A la par de la cancelación del ámbito escolar, el gobierno local ordenó el cierre temporal de las oficinas de la Presidencia Municipal para el público en general. Se suspendieron todos los trámites administrativos y servicios regulares para concentrar los esfuerzos en la gestión de la crisis.

Actualmente, solo las áreas operativas estratégicas y los cuerpos de emergencia se mantienen activos y en alerta máxima. Estos equipos trabajan a marchas forzadas para restablecer el orden en la comunidad, brindar atención médica a los heridos y asegurar el perímetro afectado por la explosión.

Operativo de seguridad y respuesta gubernamental

Por su parte, la Secretaría de Seguridad Pública del Estado de Zacatecas coordinó un despliegue táctico inmediato en la zona del desastre.
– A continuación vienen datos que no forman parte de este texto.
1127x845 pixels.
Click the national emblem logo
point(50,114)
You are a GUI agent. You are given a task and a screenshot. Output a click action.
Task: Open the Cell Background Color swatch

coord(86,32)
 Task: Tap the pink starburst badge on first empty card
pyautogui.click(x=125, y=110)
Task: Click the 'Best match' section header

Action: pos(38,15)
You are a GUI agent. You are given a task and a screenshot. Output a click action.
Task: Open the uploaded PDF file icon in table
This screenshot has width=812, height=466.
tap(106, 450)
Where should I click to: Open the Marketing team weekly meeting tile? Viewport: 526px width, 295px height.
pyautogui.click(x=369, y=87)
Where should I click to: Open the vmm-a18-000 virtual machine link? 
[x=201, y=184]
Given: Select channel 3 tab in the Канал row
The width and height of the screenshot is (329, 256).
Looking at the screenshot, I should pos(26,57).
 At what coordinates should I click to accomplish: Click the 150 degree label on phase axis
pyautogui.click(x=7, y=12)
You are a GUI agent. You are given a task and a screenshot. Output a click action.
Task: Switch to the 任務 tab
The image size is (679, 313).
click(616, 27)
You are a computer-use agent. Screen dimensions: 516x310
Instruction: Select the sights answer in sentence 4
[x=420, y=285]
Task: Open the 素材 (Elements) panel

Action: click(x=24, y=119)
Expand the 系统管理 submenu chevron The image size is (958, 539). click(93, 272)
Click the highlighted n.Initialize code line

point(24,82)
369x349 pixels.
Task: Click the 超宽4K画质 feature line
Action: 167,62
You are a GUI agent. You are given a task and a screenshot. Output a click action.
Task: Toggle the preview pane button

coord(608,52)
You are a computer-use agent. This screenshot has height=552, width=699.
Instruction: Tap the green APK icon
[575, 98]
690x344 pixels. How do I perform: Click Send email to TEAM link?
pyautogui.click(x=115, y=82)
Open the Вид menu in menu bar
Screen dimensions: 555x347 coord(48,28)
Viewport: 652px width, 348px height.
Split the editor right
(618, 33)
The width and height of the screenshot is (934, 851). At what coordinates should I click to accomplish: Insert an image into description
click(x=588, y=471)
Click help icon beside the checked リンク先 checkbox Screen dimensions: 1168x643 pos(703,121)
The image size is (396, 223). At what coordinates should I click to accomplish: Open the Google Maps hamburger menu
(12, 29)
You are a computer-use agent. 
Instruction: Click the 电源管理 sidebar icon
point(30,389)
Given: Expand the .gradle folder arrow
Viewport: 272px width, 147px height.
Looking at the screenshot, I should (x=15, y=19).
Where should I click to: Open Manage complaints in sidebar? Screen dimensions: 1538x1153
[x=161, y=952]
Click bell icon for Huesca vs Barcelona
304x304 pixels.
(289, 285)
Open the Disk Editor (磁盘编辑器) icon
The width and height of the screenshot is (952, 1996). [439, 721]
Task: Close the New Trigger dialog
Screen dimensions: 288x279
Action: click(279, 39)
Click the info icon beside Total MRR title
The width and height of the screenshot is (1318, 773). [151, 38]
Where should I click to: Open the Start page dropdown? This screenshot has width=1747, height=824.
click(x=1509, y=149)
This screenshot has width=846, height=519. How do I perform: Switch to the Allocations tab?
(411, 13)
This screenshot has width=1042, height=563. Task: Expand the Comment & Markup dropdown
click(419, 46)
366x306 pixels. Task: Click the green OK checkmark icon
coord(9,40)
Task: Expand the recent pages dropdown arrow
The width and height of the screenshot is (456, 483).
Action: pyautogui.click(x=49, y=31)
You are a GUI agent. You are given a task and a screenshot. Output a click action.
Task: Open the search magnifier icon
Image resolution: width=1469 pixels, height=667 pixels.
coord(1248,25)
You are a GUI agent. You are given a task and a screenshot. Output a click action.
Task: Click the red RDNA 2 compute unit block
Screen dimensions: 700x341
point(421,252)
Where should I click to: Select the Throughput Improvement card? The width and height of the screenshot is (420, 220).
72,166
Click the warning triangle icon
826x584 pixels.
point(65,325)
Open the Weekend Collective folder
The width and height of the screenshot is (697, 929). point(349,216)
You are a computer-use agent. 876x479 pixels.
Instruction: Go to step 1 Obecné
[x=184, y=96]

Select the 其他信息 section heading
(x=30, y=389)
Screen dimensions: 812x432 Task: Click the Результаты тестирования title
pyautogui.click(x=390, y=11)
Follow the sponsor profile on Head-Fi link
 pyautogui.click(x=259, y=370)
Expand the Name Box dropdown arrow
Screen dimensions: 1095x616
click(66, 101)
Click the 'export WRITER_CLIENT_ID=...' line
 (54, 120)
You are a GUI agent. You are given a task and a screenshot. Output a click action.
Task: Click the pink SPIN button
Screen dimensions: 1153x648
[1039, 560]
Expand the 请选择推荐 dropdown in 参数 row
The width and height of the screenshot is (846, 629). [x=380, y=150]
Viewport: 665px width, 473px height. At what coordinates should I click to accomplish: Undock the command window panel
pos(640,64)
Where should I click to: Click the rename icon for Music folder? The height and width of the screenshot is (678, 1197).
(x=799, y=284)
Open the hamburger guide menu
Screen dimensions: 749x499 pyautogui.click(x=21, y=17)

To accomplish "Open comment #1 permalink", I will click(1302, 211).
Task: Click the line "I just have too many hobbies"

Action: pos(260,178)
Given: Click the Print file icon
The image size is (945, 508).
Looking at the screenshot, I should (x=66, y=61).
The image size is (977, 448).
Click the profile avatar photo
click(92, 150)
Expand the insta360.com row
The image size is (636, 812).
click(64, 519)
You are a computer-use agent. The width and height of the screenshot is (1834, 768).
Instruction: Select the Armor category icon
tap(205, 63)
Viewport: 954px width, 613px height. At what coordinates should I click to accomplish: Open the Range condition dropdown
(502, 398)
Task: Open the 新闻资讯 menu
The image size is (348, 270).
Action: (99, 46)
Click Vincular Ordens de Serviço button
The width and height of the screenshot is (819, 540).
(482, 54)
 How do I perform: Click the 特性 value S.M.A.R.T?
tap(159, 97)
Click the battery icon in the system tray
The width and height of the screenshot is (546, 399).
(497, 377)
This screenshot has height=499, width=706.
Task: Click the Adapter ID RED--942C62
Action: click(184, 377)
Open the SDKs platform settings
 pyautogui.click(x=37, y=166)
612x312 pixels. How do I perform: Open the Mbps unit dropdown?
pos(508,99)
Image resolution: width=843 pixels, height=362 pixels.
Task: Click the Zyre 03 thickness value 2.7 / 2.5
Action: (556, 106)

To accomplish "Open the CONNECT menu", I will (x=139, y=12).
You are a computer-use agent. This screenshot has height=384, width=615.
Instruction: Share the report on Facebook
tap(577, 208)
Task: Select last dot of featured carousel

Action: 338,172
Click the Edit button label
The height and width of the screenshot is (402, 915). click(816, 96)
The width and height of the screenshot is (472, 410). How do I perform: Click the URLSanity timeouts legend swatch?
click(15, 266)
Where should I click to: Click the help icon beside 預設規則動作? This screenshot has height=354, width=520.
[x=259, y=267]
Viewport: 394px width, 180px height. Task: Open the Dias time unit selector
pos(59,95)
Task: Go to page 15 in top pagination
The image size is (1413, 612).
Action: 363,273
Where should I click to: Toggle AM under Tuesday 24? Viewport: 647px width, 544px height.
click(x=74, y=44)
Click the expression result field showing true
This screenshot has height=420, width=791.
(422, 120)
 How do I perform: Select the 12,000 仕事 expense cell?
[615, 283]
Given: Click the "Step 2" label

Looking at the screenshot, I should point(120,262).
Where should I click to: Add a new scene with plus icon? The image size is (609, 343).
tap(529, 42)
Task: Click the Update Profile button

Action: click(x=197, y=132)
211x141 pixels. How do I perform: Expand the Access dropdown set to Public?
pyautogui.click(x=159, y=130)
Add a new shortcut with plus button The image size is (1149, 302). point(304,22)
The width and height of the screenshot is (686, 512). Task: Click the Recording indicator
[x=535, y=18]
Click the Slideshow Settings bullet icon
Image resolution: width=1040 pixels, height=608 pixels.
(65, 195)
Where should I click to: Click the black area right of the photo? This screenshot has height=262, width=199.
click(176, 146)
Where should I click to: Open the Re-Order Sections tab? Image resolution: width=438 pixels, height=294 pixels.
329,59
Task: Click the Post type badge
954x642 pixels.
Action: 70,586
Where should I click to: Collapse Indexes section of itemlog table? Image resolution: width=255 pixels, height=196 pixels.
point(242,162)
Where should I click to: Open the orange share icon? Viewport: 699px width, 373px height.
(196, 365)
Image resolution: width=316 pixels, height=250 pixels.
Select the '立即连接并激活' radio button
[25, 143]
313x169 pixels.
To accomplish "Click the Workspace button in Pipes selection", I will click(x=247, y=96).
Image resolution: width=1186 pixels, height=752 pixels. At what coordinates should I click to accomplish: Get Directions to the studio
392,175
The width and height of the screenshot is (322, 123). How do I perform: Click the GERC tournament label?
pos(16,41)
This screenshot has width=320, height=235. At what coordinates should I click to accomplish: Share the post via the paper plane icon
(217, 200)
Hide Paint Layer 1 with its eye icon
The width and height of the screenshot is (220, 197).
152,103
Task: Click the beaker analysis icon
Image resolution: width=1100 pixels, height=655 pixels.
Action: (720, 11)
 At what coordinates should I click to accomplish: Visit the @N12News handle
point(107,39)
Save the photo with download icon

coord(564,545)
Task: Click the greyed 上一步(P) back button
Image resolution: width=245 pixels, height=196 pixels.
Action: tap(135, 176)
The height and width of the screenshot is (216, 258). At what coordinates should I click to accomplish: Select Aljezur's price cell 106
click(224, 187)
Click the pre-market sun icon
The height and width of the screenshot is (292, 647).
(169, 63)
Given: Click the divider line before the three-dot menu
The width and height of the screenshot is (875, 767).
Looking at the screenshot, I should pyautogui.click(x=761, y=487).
En conjunto con fuerzas federales y elementos del Ejército, se estableció un cerco de seguridad para proteger a los habitantes y recolectar evidencias cruciales.

El Gabinete de Seguridad a nivel nacional emitió un pronunciamiento confirmando que ya colabora estrechamente en las investigaciones del caso. El objetivo primordial es dar con los autores intelectuales y materiales de este ataque que ha vulnerado gravemente la paz social en el territorio zacatecano.

Hasta el momento de redactar esta nota informativa, las autoridades no han reportado detenciones oficiales relacionadas con este acto de violencia extrema. Los peritos continúan analizando los restos del artefacto explosivo para determinar su composición exacta y rastrear su posible origen o procedencia.

El miedo y la incertidumbre reinan hoy en las calles de Ojocaliente, donde las familias permanecen resguardadas en sus hogares tras este tercer ataque con explosivos en la región. La comunidad entera se mantiene a la espera de que las condiciones de seguridad mejoren y permitan, finalmente, que sus hijos regresen a la escuela sin temor.